§ **Passage shown**:
%%

A total of 34 patients were analyzed; none recorded infection, cardiovascular complication, hospitalization, or death associated with the exercise. Of those 34, 13 were in the supplementation alone group, 12 were in the supplement + aerobic exercise group, and nine were in the supplement + resistance exercise group.
At baseline, with the exception of body mass index, triceps, and skinfold thickness, there were no significant differences among the three groups in any of the study variables. Overall, median age was 29 years, 46.7% (n=21) were male, and the cause of CKD was unknown in 80% of the participants. Most of the study population (86.7%) received two hemodialysis sessions per week. Participants in the supplement alone group had lower percent fat mass and lower body mass index than those in the other two groups. There were no differences in physical function at baseline.
In the two exercise groups, there were statistically significant improvements in the times up and go (TUG) test, 6-minute walk test (6-MWT), sit-to-stand (STS) test, and in handgrip strength. Participants in the supplement alone group showed statistically significant increases in the 6-MWT (P=.003), TUG test (P=.013), and muscle strength (P=.000).

%%

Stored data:

%%

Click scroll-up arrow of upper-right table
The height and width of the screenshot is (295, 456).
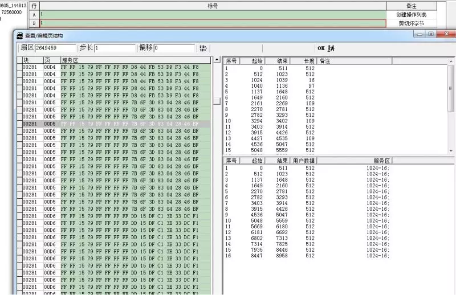tap(451, 60)
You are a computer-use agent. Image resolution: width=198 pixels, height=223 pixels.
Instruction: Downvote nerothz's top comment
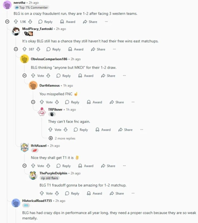click(30, 22)
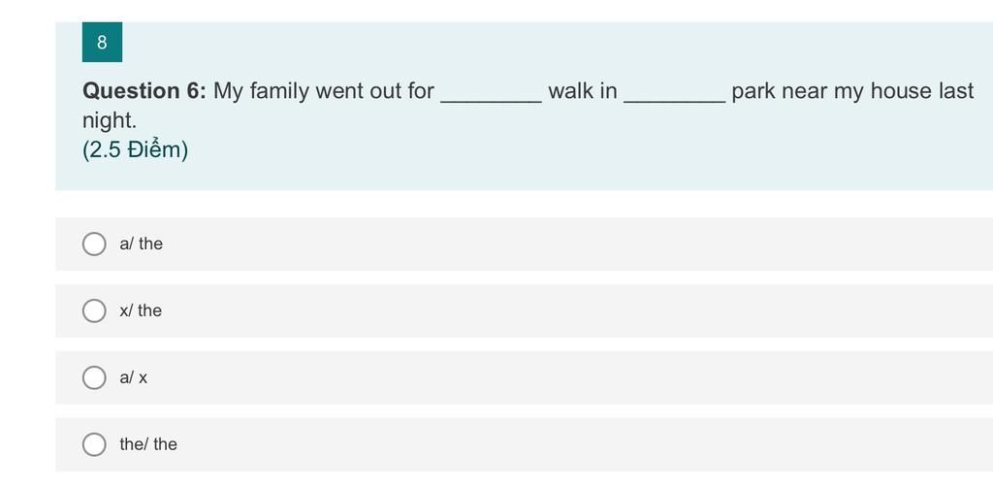Select the radio button for 'a/ x'
This screenshot has width=993, height=488.
click(x=94, y=377)
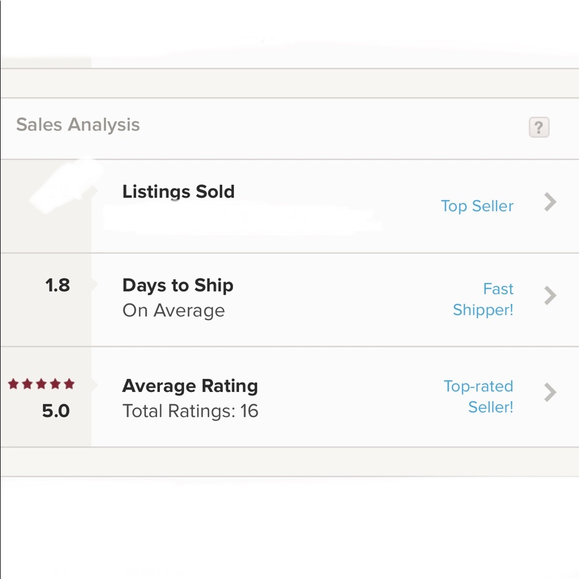Screen dimensions: 579x579
Task: Click the 5.0 rating value
Action: pyautogui.click(x=56, y=411)
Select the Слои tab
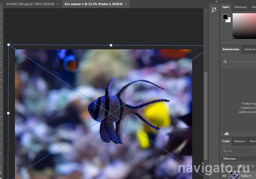Screen dimensions: 256x179 (226, 141)
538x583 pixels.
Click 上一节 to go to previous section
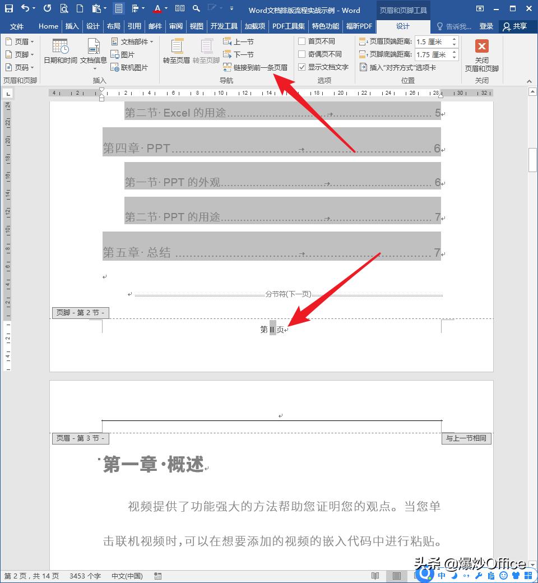coord(241,41)
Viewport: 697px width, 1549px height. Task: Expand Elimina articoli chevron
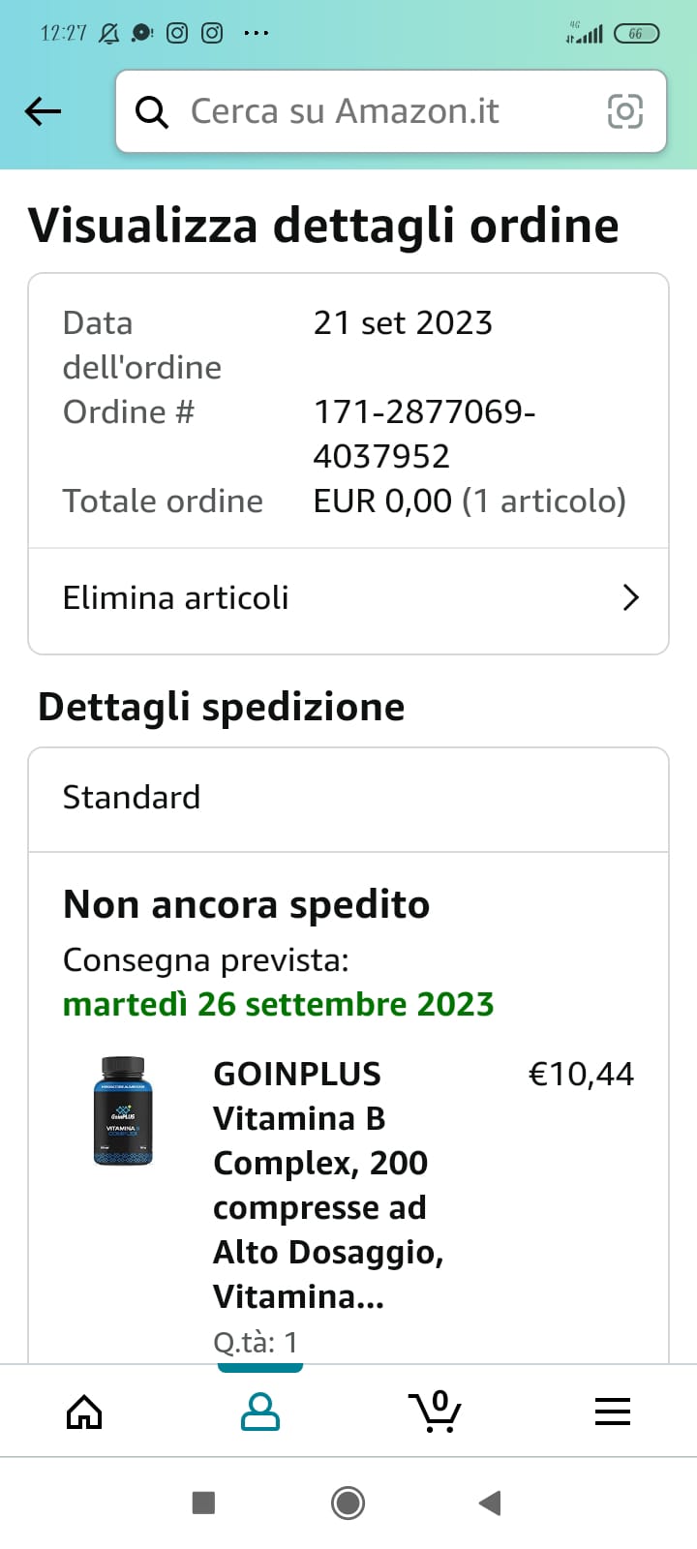631,597
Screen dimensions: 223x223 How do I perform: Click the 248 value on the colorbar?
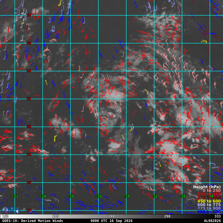pos(111,216)
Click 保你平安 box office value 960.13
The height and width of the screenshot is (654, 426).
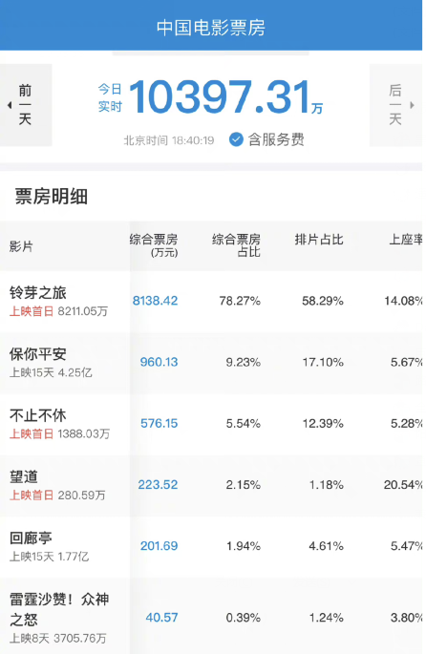[x=159, y=362]
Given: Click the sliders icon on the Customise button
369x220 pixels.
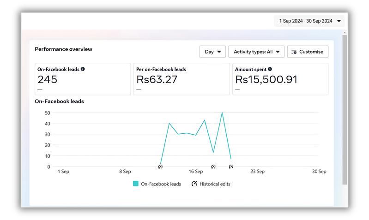Looking at the screenshot, I should [294, 52].
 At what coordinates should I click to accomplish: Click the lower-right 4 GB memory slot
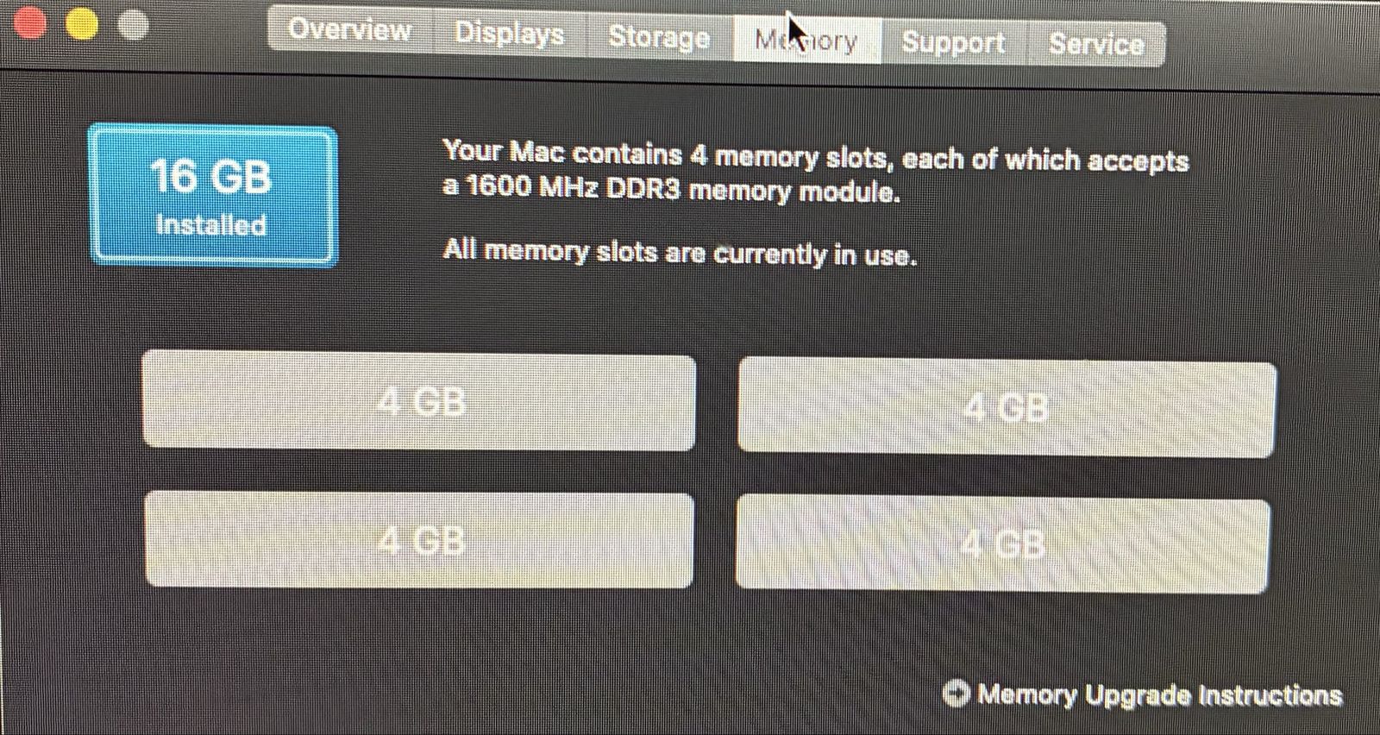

%%

§ **Exercise requirements**:
1. According to the hemodialysis study passage, what percentage of the study population received two hemodialysis sessions per week?
2. Reproduce the part of the hemodialysis study passage starting with "At baseline, with" and going on through "function at baseline.".

§ **Answers per task**:
1. 86.7%

2.
At baseline, with the exception of body mass index, triceps, and skinfold thickness, there were no significant differences among the three groups in any of the study variables. Overall, median age was 29 years, 46.7% (n=21) were male, and the cause of CKD was unknown in 80% of the participants. Most of the study population (86.7%) received two hemodialysis sessions per week. Participants in the supplement alone group had lower percent fat mass and lower body mass index than those in the other two groups. There were no differences in physical function at baseline.